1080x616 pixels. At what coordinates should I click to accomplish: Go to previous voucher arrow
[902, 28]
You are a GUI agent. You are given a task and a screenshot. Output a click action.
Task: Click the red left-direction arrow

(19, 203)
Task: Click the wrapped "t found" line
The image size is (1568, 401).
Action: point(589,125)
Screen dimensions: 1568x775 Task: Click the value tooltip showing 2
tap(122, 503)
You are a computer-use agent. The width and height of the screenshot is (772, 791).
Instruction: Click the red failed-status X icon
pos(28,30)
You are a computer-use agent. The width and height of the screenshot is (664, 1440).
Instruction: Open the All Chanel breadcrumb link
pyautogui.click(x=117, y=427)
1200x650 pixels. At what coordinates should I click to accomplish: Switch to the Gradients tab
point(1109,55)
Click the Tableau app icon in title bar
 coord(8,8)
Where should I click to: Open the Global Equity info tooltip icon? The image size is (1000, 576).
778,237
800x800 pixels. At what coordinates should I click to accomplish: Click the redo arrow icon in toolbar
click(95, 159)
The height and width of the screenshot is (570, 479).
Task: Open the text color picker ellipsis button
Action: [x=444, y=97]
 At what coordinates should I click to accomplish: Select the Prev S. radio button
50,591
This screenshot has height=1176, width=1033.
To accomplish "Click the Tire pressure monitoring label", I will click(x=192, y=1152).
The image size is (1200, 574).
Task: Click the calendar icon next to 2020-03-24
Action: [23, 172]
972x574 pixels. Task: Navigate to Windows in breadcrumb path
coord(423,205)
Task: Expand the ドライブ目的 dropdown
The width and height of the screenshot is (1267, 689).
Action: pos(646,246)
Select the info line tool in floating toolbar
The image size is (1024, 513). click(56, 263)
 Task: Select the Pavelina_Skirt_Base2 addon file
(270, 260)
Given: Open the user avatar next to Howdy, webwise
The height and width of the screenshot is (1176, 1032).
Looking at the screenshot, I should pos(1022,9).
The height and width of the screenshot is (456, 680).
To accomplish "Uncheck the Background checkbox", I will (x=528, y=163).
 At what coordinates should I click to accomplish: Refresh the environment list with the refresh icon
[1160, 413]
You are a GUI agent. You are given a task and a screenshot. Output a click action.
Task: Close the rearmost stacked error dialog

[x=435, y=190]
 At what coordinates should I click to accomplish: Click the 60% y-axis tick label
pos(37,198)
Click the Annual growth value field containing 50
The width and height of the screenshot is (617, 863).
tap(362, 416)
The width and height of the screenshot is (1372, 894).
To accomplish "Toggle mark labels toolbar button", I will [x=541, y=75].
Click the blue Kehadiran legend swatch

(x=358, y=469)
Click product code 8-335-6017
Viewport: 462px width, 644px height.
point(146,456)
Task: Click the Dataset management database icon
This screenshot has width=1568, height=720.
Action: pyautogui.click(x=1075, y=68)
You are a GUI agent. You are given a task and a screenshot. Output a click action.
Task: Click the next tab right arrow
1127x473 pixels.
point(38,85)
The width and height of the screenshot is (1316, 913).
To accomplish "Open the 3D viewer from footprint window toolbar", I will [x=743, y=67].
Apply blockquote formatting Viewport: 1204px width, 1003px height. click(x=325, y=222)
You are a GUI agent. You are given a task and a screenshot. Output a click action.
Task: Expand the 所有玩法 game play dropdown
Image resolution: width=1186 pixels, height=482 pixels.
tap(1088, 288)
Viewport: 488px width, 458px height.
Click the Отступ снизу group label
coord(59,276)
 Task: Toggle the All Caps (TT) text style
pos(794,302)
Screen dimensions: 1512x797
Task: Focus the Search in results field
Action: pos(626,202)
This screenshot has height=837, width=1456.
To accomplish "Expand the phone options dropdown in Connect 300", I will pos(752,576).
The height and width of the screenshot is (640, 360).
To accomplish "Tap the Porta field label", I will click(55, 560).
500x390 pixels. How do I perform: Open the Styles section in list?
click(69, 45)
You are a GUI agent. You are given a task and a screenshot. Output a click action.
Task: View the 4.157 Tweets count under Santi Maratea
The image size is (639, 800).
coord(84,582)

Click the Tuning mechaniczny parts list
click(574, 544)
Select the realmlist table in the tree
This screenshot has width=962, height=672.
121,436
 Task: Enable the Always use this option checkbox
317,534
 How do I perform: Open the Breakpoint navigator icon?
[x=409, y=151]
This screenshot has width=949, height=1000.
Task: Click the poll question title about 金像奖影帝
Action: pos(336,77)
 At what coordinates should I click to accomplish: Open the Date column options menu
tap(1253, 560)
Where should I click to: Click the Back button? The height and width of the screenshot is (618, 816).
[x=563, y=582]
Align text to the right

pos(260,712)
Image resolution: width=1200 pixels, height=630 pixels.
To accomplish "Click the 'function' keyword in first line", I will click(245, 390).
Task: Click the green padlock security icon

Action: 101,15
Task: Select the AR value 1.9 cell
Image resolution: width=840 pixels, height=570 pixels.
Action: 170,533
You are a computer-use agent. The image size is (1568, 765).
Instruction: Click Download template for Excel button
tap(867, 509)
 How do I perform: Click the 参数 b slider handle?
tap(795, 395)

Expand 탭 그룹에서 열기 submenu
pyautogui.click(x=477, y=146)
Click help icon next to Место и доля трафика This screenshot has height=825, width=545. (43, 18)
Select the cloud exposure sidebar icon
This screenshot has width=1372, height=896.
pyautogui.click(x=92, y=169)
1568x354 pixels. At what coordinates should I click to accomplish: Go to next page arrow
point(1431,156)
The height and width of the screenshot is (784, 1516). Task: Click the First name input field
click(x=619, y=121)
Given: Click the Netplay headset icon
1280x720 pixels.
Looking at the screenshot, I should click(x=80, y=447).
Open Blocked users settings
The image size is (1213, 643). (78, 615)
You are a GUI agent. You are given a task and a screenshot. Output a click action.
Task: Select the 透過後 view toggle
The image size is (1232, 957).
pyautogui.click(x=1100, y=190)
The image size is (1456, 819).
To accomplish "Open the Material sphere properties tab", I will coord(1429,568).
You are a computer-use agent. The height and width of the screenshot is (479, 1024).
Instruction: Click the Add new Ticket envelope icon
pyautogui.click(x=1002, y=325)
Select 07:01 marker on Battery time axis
____
→ The request
Can you give all the rows above again, replacing "You are a computer-use agent." with "You are a desktop automation agent." wherever it occurs and leaving everything else unchanged?

→ Correct result
1080x616 pixels. At what coordinates should I click to accomplish: Go to previous voucher arrow
[902, 28]
You are a GUI agent. You are given a task and a screenshot. Output a click action.
Task: Click the red left-direction arrow

(19, 203)
Task: Click the wrapped "t found" line
The image size is (1568, 401).
Action: point(589,125)
Screen dimensions: 1568x775 Task: Click the value tooltip showing 2
tap(122, 503)
You are a desktop automation agent. The width and height of the screenshot is (772, 791).
Instruction: Click the red failed-status X icon
pos(28,30)
You are a desktop automation agent. The width and height of the screenshot is (664, 1440).
Instruction: Open the All Chanel breadcrumb link
pyautogui.click(x=117, y=427)
1200x650 pixels. At what coordinates should I click to accomplish: Switch to the Gradients tab
point(1109,55)
Click the Tableau app icon in title bar
 coord(8,8)
Where should I click to: Open the Global Equity info tooltip icon? The image size is (1000, 576).
778,237
800x800 pixels. At what coordinates should I click to accomplish: Click the redo arrow icon in toolbar
click(95, 159)
The height and width of the screenshot is (570, 479).
Task: Open the text color picker ellipsis button
Action: [x=444, y=97]
 At what coordinates should I click to accomplish: Select the Prev S. radio button
50,591
This screenshot has height=1176, width=1033.
To accomplish "Click the Tire pressure monitoring label", I will click(x=192, y=1152).
The image size is (1200, 574).
Task: Click the calendar icon next to 2020-03-24
Action: [23, 172]
972x574 pixels. Task: Navigate to Windows in breadcrumb path
coord(423,205)
Task: Expand the ドライブ目的 dropdown
The width and height of the screenshot is (1267, 689).
Action: pos(646,246)
Select the info line tool in floating toolbar
The image size is (1024, 513). click(56, 263)
 Task: Select the Pavelina_Skirt_Base2 addon file
(270, 260)
Given: Open the user avatar next to Howdy, webwise
The height and width of the screenshot is (1176, 1032).
Looking at the screenshot, I should pos(1022,9).
The height and width of the screenshot is (456, 680).
To accomplish "Uncheck the Background checkbox", I will (x=528, y=163).
 At what coordinates should I click to accomplish: Refresh the environment list with the refresh icon
[1160, 413]
You are a GUI agent. You are given a task and a screenshot. Output a click action.
Task: Close the rearmost stacked error dialog

[x=435, y=190]
 At what coordinates should I click to accomplish: Click the 60% y-axis tick label
pos(37,198)
Click the Annual growth value field containing 50
The width and height of the screenshot is (617, 863).
tap(362, 416)
The width and height of the screenshot is (1372, 894).
To accomplish "Toggle mark labels toolbar button", I will [x=541, y=75].
Click the blue Kehadiran legend swatch

(x=358, y=469)
Click product code 8-335-6017
Viewport: 462px width, 644px height.
point(146,456)
Task: Click the Dataset management database icon
This screenshot has width=1568, height=720.
Action: pyautogui.click(x=1075, y=68)
You are a GUI agent. You are given a task and a screenshot. Output a click action.
Task: Click the next tab right arrow
1127x473 pixels.
point(38,85)
The width and height of the screenshot is (1316, 913).
To accomplish "Open the 3D viewer from footprint window toolbar", I will [x=743, y=67].
Apply blockquote formatting Viewport: 1204px width, 1003px height. click(x=325, y=222)
You are a GUI agent. You are given a task and a screenshot. Output a click action.
Task: Expand the 所有玩法 game play dropdown
Image resolution: width=1186 pixels, height=482 pixels.
tap(1088, 288)
Viewport: 488px width, 458px height.
Click the Отступ снизу group label
coord(59,276)
 Task: Toggle the All Caps (TT) text style
pos(794,302)
Screen dimensions: 1512x797
Task: Focus the Search in results field
Action: pos(626,202)
This screenshot has height=837, width=1456.
To accomplish "Expand the phone options dropdown in Connect 300", I will pos(752,576).
The height and width of the screenshot is (640, 360).
To accomplish "Tap the Porta field label", I will click(55, 560).
500x390 pixels. How do I perform: Open the Styles section in list?
click(69, 45)
You are a GUI agent. You are given a task and a screenshot. Output a click action.
Task: View the 4.157 Tweets count under Santi Maratea
The image size is (639, 800).
coord(84,582)

Click the Tuning mechaniczny parts list
click(574, 544)
Select the realmlist table in the tree
This screenshot has width=962, height=672.
121,436
 Task: Enable the Always use this option checkbox
317,534
 How do I perform: Open the Breakpoint navigator icon?
[x=409, y=151]
This screenshot has width=949, height=1000.
Task: Click the poll question title about 金像奖影帝
Action: pos(336,77)
 At what coordinates should I click to accomplish: Open the Date column options menu
tap(1253, 560)
Where should I click to: Click the Back button? The height and width of the screenshot is (618, 816).
[x=563, y=582]
Align text to the right

pos(260,712)
Image resolution: width=1200 pixels, height=630 pixels.
To accomplish "Click the 'function' keyword in first line", I will click(245, 390).
Task: Click the green padlock security icon

Action: 101,15
Task: Select the AR value 1.9 cell
Image resolution: width=840 pixels, height=570 pixels.
Action: 170,533
You are a desktop automation agent. The image size is (1568, 765).
Instruction: Click Download template for Excel button
tap(867, 509)
 How do I perform: Click the 参数 b slider handle?
tap(795, 395)

Expand 탭 그룹에서 열기 submenu
pyautogui.click(x=477, y=146)
Click help icon next to Место и доля трафика This screenshot has height=825, width=545. (43, 18)
Select the cloud exposure sidebar icon
This screenshot has width=1372, height=896.
pyautogui.click(x=92, y=169)
1568x354 pixels. At what coordinates should I click to accomplish: Go to next page arrow
point(1431,156)
The height and width of the screenshot is (784, 1516). Task: Click the First name input field
click(x=619, y=121)
Given: Click the Netplay headset icon
1280x720 pixels.
Looking at the screenshot, I should click(x=80, y=447).
Open Blocked users settings
The image size is (1213, 643). (78, 615)
You are a GUI agent. You are given a task and a screenshot. Output a click action.
Task: Select the 透過後 view toggle
The image size is (1232, 957).
pyautogui.click(x=1100, y=190)
The image size is (1456, 819).
To accomplish "Open the Material sphere properties tab", I will coord(1429,568).
You are a desktop automation agent. The height and width of the screenshot is (479, 1024).
Instruction: Click the Add new Ticket envelope icon
pyautogui.click(x=1002, y=325)
Select 07:01 marker on Battery time axis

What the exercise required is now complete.